# How do you solve x^6 - 9x^3 +8=0?

Jun 12, 2015

This polynomial is quadratic in ${x}^{3}$, factoring into two cubic factors, which then factor a little further...

${x}^{6} - 9 {x}^{3} + 8 = \left(x - 2\right) \left({x}^{2} + 2 x + 4\right) \left(x - 1\right) \left({x}^{2} + x + 1\right)$

So $x = 2$ and $x = 1$ are the real solutions.

#### Explanation:

$0 = {x}^{6} - 9 {x}^{3} + 8$

$= {\left({x}^{3}\right)}^{2} - \left(8 + 1\right) \left({x}^{3}\right) + \left(8 \times 1\right)$

$= \left({x}^{3} - 8\right) \left({x}^{3} - 1\right)$

$= \left({x}^{3} - {2}^{3}\right) \left({x}^{3} - {1}^{3}\right)$

$= \left(x - 2\right) \left({x}^{2} + 2 x + 4\right) \left(x - 1\right) \left({x}^{2} + x + 1\right)$

...using the difference of cubes identity (twice):

${a}^{3} - {b}^{3} = \left(a - b\right) \left({a}^{2} + a b + {b}^{2}\right)$

Neither of the remaining quadratic factors have linear factors with real coefficients.
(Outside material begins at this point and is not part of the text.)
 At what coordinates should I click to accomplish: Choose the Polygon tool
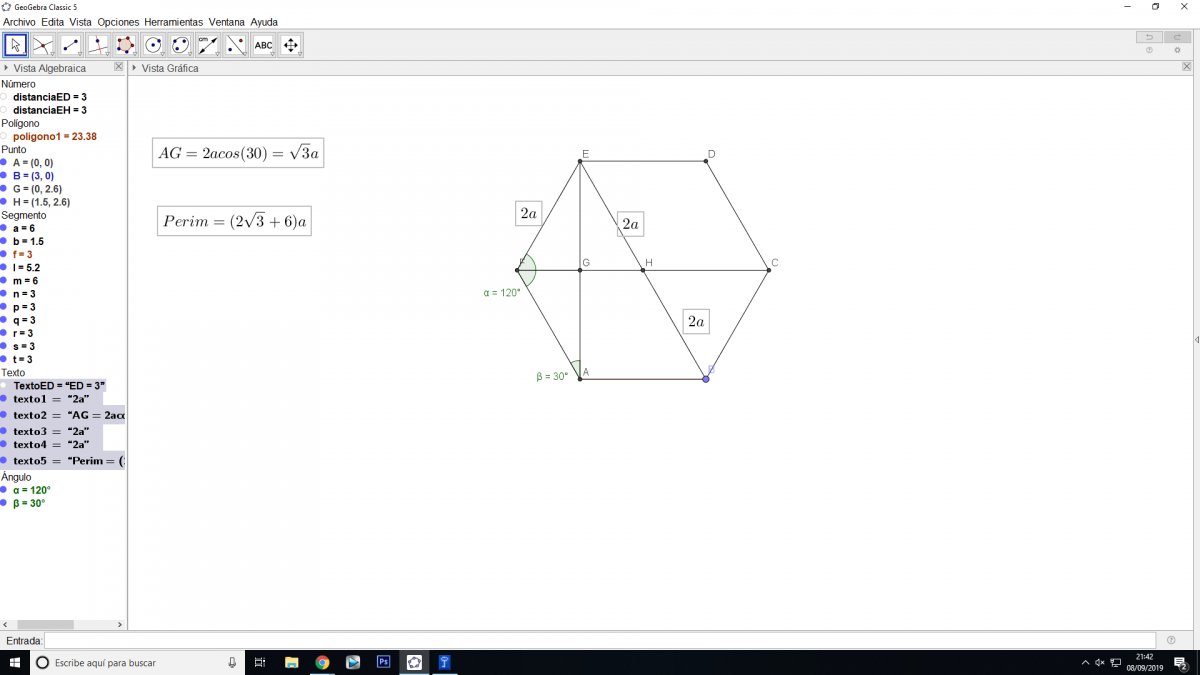pos(125,45)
You can find the discriminant of each to prove that for yourself, or you can factor them using complex numbers as follows:

${x}^{2} + 2 x + 4 = \left(x - 2 \omega\right) \left(x - 2 {\omega}^{2}\right)$

${x}^{2} + x + 1 = \left(x - \omega\right) \left(x - {\omega}^{2}\right)$

Where $\omega = - \frac{1}{2} + \frac{\sqrt{3}}{2} i = \cos \left(\frac{2 \pi}{3}\right) + i \sin \left(\frac{2 \pi}{3}\right)$

is the primitive complex cube root of unity.

graph{x^6-9x^3+8 [-40.17, 39.83, -18.08, 21.92]}